About the job
Skydio stands at the forefront of the drone industry, recognized as the leading American company and a global innovator in autonomous flight technology. Our mission is to revolutionize aerial mobility through cutting-edge artificial intelligence, advanced hardware, and exceptional software development. At Skydio, we are dedicated to creating solutions that empower a diverse array of users—from utility inspectors and first responders to soldiers in challenging environments.
About the Role:
As a Senior Engineer within the Autonomy Data Curation team, you will play a pivotal role in developing our data flywheel. Your expertise will be crucial in gathering essential data from various drone fleets and transforming it into high-quality, model-ready datasets for our Autonomy teams. You will collaborate closely with the Deep Learning and Computer Vision teams to ensure swift and confident data utilization for training and model development.
This position is an individual contributor role, reporting directly to the Director of Autonomy Data Curation.
How You’ll Make an Impact:
Create and manage efficient pipelines that convert raw autonomy logs and media into well-curated datasets, ensuring strong observability and clear ownership, facilitating broad data reuse.
Develop tools for rapid data discovery and self-service slicing for Autonomy teams, including media search functionalities and hard mining loops with infrastructure for automated data routing to annotation.
Enhance dataset quality and repeatability through effective versioning, provenance tracking, and automated validations.
Implement privacy and security measures throughout our processes, including access controls, data retention policies, and redaction/anonymization techniques.
Adopt a data-driven and impact-oriented approach, utilizing dashboards to highlight costs, dataset balance, and audit details.
What Makes You a Good Fit:
Minimum of 5 years of professional software engineering experience (or equivalent), with significant responsibility for production systems.

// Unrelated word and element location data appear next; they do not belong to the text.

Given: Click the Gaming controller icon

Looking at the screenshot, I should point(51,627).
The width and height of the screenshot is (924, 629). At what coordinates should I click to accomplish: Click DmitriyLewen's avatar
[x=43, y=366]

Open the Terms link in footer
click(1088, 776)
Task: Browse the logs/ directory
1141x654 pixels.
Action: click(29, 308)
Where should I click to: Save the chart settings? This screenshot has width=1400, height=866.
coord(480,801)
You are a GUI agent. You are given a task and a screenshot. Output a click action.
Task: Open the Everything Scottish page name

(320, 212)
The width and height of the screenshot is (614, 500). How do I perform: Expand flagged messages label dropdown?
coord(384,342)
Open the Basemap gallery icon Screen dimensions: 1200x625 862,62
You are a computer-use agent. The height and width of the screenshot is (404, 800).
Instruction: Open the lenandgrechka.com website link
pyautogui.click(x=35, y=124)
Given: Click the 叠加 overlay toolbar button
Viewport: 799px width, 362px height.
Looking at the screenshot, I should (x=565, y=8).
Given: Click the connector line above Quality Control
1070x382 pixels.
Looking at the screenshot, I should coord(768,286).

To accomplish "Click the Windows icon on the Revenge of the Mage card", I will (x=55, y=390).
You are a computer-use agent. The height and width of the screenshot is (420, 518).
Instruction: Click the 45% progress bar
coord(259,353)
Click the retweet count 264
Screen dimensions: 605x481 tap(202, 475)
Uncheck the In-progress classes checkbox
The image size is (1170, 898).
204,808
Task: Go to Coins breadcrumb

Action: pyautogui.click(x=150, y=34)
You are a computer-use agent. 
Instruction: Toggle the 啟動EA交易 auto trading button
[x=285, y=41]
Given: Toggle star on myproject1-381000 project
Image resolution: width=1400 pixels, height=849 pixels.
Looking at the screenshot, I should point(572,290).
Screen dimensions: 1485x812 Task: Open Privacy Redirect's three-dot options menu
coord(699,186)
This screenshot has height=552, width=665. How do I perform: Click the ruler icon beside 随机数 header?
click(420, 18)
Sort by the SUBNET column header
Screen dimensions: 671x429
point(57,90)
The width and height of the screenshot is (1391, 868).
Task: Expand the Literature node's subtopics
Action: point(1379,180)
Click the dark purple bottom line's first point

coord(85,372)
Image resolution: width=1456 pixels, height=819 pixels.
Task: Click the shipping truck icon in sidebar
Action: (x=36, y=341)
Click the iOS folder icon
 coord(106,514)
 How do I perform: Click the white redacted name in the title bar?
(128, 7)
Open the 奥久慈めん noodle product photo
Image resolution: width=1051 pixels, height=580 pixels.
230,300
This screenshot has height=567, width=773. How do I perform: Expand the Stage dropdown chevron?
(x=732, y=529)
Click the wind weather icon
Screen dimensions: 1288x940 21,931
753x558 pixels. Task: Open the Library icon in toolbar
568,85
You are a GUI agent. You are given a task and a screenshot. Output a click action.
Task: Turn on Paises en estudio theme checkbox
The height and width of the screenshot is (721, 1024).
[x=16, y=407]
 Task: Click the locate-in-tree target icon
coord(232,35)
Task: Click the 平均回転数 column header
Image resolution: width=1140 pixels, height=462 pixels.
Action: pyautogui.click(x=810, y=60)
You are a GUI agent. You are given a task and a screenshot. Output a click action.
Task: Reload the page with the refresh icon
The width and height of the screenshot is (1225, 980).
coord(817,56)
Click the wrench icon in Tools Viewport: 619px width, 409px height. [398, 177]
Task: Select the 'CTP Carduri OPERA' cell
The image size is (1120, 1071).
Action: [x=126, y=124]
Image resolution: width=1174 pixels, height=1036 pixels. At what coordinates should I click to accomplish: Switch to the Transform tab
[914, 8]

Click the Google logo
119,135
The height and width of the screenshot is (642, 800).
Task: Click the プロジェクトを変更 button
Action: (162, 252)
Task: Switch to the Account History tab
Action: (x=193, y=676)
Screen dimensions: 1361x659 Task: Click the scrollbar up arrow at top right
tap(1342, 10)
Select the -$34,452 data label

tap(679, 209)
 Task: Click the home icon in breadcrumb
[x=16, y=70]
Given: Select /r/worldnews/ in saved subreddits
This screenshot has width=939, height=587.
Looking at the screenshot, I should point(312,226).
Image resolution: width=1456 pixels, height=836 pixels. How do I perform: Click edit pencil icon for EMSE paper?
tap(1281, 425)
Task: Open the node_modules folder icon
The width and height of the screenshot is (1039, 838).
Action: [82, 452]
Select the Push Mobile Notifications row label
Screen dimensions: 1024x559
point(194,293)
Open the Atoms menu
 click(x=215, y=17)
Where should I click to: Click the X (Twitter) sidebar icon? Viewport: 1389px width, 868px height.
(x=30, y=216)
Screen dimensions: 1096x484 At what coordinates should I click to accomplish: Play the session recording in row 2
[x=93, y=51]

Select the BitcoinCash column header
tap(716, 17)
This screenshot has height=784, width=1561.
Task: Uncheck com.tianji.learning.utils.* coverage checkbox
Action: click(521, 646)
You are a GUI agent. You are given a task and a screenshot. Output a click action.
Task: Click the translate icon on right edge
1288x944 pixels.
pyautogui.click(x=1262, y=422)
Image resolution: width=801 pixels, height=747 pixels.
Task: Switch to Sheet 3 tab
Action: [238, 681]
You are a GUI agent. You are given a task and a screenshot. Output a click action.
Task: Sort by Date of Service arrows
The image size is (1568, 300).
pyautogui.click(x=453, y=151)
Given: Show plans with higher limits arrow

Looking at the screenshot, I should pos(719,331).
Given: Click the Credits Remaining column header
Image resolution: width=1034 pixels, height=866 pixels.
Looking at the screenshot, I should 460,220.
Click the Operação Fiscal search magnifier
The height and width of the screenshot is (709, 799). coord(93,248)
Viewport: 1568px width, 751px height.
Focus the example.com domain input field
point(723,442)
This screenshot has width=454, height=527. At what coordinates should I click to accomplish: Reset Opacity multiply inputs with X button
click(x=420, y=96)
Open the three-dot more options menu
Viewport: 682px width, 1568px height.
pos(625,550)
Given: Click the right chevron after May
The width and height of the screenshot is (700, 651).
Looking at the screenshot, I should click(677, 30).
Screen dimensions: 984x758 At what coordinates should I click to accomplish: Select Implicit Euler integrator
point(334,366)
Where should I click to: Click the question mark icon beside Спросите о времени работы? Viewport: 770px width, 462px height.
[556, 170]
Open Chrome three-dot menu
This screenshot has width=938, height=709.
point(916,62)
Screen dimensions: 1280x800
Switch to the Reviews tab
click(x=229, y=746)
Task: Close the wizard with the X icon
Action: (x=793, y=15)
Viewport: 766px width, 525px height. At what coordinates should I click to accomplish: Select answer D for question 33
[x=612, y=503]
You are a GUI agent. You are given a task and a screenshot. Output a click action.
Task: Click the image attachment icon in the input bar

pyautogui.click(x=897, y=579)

Proficient in programming, with expertise in at least one of our primary languages (Python/C++).
Hands-on experience in building data pipelines for large-scale datasets (ETL/ELT, streaming or batch processing, orchestration).
Experience in data modeling, schema evolution, and dataset/version management.
Strong understanding of reliability engineering principles, including monitoring, observability, and incident management.